# Hair Weaving Glue = Eyelash Adhesive?



## lipshock (Nov 30, 2008)

It's been brought to my attention that there are WoC that use the black hair glue (used to apply extensions, tracks, etc) to apply their false eyelashes. I am not understanding this at all.  Please, someone explain this to me.  That cannot be safe?!?!


----------



## jinxii (Nov 30, 2008)

lol! its actually funny that you mentioned this, because I was in a nail salon with my mom once and one of the nail techs (who was a young asian girl by the way) was explaining to one of the customers that she used "weave" glue to attach her false lashes. they looked fine.. but I also wondered whether it was safe or not.


----------



## TISH1124 (Nov 30, 2008)

wow REALlY!! Thats scarey ....Is it eye safe???


----------



## lipshock (Nov 30, 2008)

Quote:

   Originally Posted by *jinxii* 

 
_lol! its actually funny that you mentioned this, because I was in a nail salon with my mom once and one of the nail techs (who was a young asian girl by the way) was explaining to one of the customers that she used "weave" glue to attach her false lashes. they looked fine.. but I also wondered whether it was safe or not._

 

I mean, I just don't get it.

There is a reason why there is a specific product meant for this purpose and that is safe for the eye (granted you're not allergic to latex and you're using a non latex based adhesive, if you are in fact allergic to it).  Why would you use hair glue?  Call me puzzled.


 Quote:

   Originally Posted by *TISH1127* 

 
_wow REALlY!! Thats scarey ....Is it eye safe???_

 

Tish, hell if I know.  
	

	
	
		
		

		
		
	


	




  But I'll be damned if I'm putting that black glue near my eyes.  No way!


----------



## TISH1124 (Nov 30, 2008)

I found this article 


Eyelash extensions are a fun and safe alternative to mascara or false lashes, but consumers should follow some basic guidelines before getting eyelash extensions.

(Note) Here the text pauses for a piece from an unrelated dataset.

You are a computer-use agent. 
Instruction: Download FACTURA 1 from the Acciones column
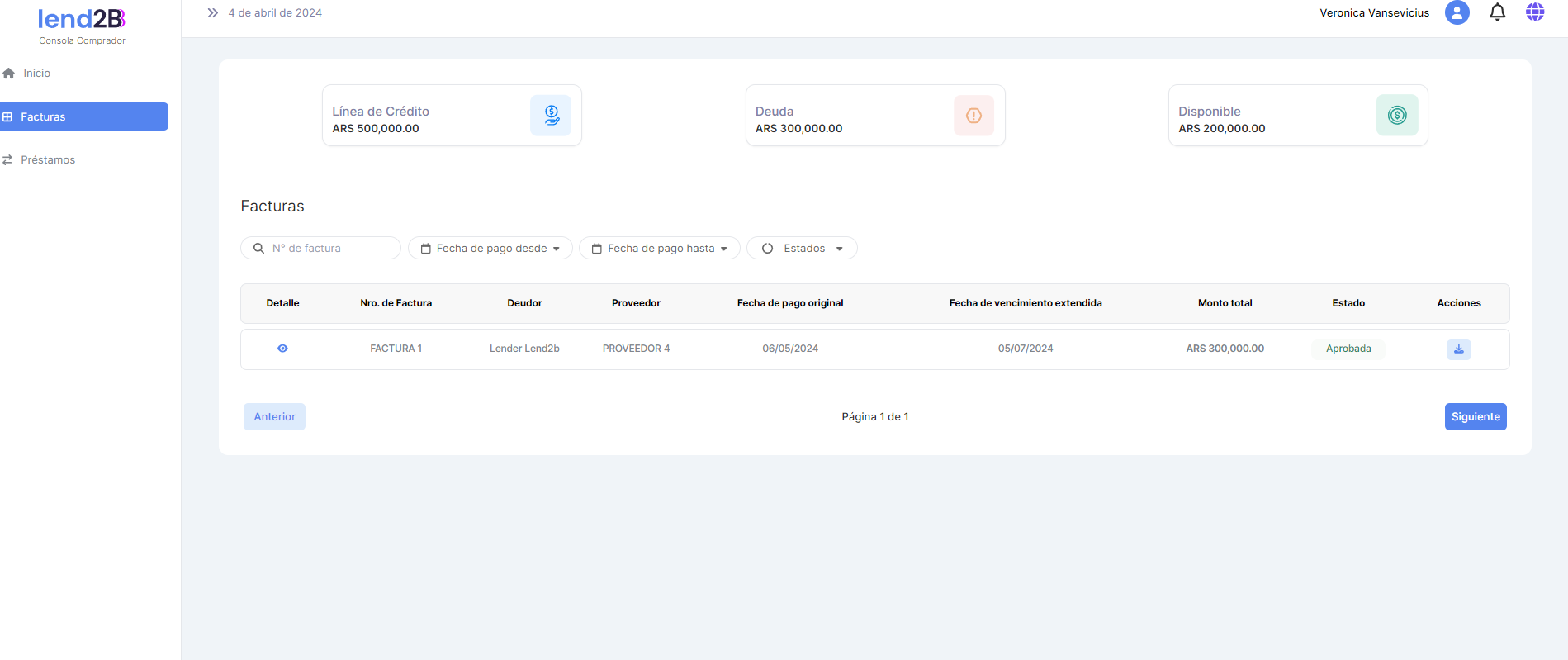click(x=1458, y=349)
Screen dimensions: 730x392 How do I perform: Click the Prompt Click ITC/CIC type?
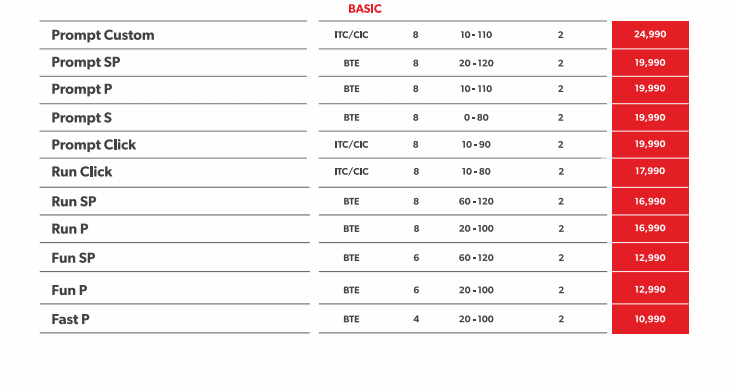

Be sure the adhesive is United States pharmaceutical grade quality and approved for the use around eye area. Most lash adhesives produced from *ASIA* are industrial quality adhesives that are not FDA approved cosmetic or medical purposes. Many black cyano acrylate's containing adhesives were originally formulated with the automotive industry in mind and can sometimes contain impurities that are not safe for use on humans. Before using eyelash extensions, ask to see the ingredient list on the bottle. Also, keep in mind that just because someone claims their adhesive is surgical quality or made in the U.S., or the bottle says it's a surgical adhesive, does not mean that it is made in the U.S.  The product should be manufactured in the United States. The ingredient list should read U.S.P. or U.S. pharmaceutical grade class 4. This means that the adhesive is pure medical quality surgical glue and is safe for the use on the eye area.


----------



## ssudiva (Nov 30, 2008)

ok, i'll fess up a little. lol  when i got my lashes done for the first time, twice actually, in a shop in the mall staffed by black women, they used weave glue to apply the lashes.  their claim was bonding glue was "better" than lash adhesive because you could keep the lashes on longer (up to 2 weeks). 
	

	
	
		
		

		
		
	


	




when i started putting lashes on myself, i used bonding glue because it didn't dry as quickly as lash adhesive so i had more time to place the lash strip.  as i got better, i went back to using lash adhesive.  i didn't have any issues using bonding glue and the glue came off easily with baby oil.


----------



## TISH1124 (Nov 30, 2008)

^^ I guess my problem would be ...not how long it lasts but if it is safe for the eye area..I would think it would last much longer but what happens if it accidentally gets in your eye...Hopefully this would never happen...but with my non applying self it probably would


----------



## ssudiva (Nov 30, 2008)

good question.  i've gotten normal adhesive in my eye; it watered and turned red, but that was about it.


----------



## aziajs (Nov 30, 2008)

Hmmm...I know Erin has done this.  I saw her do it in one of her videos.  It doesn't really bother me.  It just sounds like another makeup tip/trick that people use.


----------



## lipshock (Nov 30, 2008)

Yeah, I have no problem with that being another makeup tip/trick.  My concern is if the glue is eye safe or not.  =)  Another ladies are chiming in and saying they've used with no problems whatsoever, so I guess it's not too bad.


----------



## aziajs (Nov 30, 2008)

Well, it's like using glitter.  It's not recommended for the eye but people do it anyway and, for most, without incident.


----------



## lipshock (Nov 30, 2008)

Quote:

   Originally Posted by *aziajs* 

 
_Well, it's like using glitter.  It's not recommended for the eye but people do it anyway and, for most, without incident._

 

Ah, so true, Azia.  =]  I've never had a problem with the regular eyelash adhesive, so I'm not sure I'll be trying this anytime soon but I was just so curious.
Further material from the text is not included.